When Tim Russert died, many journalists had many good things to say about the Meet the Press host. Russert did his homework. He asked tough but fair questions. He was a decent man, a family man, who never lost sight of the important things. He had a zest for life.
But in all the praise for Russert’s virtues, was something being overlooked?
Former CBS journalist Bernard Goldberg thinks so. When Goldberg’s book Bias, a critical examination of the media, was published in 2001, only one person on the network news shows would touch it with a ten-foot pole — even though the book was a bestseller and many Americans obviously thought the topic important.
The exception was Tim Russert, who spent an hour interviewing Goldberg on CNBC. Russert declared that “if there’s a liberal bias or a cultural bias [in the newsroom], we have to sit up and tackle it and discuss it.
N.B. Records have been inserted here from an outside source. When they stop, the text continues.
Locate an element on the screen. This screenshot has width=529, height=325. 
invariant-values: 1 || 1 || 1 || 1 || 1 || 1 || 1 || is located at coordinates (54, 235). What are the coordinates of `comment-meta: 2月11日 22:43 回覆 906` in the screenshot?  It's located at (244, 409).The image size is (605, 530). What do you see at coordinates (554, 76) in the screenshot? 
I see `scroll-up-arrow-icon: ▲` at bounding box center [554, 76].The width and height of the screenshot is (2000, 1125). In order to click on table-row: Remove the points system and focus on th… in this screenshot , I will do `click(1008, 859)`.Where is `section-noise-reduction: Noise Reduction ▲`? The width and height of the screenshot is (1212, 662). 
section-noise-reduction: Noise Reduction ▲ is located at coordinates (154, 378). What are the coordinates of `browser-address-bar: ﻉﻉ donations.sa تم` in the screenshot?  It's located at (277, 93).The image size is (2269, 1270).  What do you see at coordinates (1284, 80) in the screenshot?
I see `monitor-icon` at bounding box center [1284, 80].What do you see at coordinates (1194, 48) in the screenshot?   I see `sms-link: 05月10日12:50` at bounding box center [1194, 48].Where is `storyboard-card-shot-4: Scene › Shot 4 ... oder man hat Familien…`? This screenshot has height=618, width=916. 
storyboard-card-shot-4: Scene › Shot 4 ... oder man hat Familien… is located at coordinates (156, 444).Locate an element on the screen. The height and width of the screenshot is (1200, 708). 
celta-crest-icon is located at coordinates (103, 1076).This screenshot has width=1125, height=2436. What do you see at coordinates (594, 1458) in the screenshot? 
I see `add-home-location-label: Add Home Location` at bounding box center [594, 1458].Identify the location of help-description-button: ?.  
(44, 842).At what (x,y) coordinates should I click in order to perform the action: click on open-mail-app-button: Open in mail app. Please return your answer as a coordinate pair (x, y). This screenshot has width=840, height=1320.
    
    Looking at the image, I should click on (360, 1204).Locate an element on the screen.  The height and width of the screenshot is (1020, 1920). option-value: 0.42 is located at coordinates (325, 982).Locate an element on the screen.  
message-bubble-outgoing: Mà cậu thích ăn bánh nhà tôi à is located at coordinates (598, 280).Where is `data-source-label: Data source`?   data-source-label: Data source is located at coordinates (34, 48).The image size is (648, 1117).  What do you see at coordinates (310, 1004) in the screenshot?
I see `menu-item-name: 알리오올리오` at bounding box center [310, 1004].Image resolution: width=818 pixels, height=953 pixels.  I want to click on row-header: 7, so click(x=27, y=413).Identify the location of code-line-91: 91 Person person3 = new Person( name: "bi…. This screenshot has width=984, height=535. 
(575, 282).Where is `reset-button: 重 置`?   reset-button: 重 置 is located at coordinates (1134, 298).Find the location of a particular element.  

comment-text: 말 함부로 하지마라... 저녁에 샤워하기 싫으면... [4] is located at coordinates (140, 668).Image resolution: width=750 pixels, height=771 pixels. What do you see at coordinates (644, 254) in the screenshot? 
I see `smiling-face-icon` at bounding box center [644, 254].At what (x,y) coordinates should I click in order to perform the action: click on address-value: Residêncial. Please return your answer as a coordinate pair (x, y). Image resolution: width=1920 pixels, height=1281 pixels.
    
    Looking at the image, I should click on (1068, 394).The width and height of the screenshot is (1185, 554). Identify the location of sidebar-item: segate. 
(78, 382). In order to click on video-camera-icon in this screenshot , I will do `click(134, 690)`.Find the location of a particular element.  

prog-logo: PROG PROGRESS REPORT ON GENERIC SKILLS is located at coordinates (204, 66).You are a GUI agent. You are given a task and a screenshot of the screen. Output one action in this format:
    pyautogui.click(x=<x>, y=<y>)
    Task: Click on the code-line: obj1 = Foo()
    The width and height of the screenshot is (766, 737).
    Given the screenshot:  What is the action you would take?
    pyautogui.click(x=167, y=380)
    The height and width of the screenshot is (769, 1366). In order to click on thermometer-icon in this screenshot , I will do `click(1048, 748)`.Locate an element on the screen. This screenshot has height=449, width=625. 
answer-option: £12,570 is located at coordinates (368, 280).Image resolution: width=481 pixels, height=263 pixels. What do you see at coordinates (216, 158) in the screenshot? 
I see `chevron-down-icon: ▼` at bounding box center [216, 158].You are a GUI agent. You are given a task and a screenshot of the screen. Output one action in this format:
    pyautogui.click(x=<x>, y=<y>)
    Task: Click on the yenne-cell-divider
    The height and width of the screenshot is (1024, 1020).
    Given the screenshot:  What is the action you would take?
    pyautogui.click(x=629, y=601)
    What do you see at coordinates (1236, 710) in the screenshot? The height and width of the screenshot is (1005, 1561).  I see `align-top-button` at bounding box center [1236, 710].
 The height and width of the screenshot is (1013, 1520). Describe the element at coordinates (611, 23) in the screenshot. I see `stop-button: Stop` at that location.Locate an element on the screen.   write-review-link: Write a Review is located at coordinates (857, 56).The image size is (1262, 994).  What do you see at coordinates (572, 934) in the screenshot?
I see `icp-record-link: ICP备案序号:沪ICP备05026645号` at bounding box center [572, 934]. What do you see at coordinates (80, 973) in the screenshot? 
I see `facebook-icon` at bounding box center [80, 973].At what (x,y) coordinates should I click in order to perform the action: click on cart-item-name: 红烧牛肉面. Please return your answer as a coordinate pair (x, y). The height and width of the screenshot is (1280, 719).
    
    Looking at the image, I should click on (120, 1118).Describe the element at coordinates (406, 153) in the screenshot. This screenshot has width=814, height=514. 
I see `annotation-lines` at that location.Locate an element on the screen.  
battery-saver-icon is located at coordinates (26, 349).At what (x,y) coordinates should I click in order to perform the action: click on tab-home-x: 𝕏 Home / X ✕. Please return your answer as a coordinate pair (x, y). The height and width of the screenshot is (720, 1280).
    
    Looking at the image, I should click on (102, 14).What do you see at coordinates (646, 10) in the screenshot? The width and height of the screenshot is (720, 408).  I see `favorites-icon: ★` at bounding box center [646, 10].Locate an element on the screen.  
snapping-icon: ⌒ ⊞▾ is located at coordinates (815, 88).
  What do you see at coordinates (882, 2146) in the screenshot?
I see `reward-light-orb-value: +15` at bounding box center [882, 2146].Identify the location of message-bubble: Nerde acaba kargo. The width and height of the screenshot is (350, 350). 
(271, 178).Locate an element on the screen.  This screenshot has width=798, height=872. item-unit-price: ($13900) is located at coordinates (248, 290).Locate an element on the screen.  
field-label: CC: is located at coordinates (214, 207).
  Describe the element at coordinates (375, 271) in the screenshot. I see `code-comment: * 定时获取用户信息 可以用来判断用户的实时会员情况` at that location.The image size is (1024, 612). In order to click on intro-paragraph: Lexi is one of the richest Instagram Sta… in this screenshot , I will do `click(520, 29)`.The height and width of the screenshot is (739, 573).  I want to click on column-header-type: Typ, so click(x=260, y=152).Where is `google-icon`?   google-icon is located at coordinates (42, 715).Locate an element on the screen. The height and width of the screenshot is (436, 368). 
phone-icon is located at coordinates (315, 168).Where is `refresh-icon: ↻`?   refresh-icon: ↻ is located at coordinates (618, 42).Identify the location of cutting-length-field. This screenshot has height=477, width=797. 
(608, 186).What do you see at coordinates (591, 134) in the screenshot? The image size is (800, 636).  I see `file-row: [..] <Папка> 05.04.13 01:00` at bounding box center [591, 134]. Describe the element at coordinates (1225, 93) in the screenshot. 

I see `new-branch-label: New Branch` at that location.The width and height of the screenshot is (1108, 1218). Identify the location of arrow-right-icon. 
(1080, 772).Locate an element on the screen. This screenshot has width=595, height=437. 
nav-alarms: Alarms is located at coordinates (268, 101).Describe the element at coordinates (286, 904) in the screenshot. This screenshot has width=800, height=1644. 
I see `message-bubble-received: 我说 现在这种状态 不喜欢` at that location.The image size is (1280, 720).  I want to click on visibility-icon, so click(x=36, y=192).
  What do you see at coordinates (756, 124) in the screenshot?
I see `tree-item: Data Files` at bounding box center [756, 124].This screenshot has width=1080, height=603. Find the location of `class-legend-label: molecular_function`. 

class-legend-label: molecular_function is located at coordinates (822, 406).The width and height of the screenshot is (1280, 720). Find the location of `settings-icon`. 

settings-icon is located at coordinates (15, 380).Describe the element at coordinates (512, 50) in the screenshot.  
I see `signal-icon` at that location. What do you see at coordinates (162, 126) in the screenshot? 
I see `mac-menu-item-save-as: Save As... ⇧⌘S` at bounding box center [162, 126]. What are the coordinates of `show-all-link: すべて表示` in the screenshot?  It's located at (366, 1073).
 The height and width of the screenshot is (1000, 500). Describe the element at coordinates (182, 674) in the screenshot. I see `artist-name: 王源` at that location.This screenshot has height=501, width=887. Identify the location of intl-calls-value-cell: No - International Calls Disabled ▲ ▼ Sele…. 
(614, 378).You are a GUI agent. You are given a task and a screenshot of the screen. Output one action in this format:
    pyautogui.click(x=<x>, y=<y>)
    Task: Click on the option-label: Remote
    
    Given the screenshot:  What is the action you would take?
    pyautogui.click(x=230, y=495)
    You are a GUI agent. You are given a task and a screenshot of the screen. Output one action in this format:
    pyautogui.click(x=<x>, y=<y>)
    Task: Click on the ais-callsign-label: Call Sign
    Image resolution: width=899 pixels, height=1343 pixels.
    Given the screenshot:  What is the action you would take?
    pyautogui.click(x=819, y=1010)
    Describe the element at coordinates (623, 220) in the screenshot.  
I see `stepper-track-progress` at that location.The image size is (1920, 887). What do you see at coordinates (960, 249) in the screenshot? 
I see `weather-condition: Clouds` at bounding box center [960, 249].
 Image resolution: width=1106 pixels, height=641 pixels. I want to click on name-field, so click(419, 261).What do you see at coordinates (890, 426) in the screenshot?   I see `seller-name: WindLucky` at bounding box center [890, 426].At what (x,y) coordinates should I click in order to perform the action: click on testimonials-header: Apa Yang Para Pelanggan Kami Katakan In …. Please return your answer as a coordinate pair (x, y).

We have got to be open to these things.”
Peggy Noonan, the former speechwriter for Ronald Reagan and the first George Bush, now writes commentary for the Wall Street Journal. There, she agreed with Goldberg: Russert was eager to give non-liberal points of view a hearing when other broadcast journalists turned a deaf ear.
Wouldn’t it be a good thing, Noonan reflects, if many of the journalists generically praising Russert for his open-mindedness and fairness paid more attention to the implications of their own words?
This is Common Sense. I’m Paul Jacob.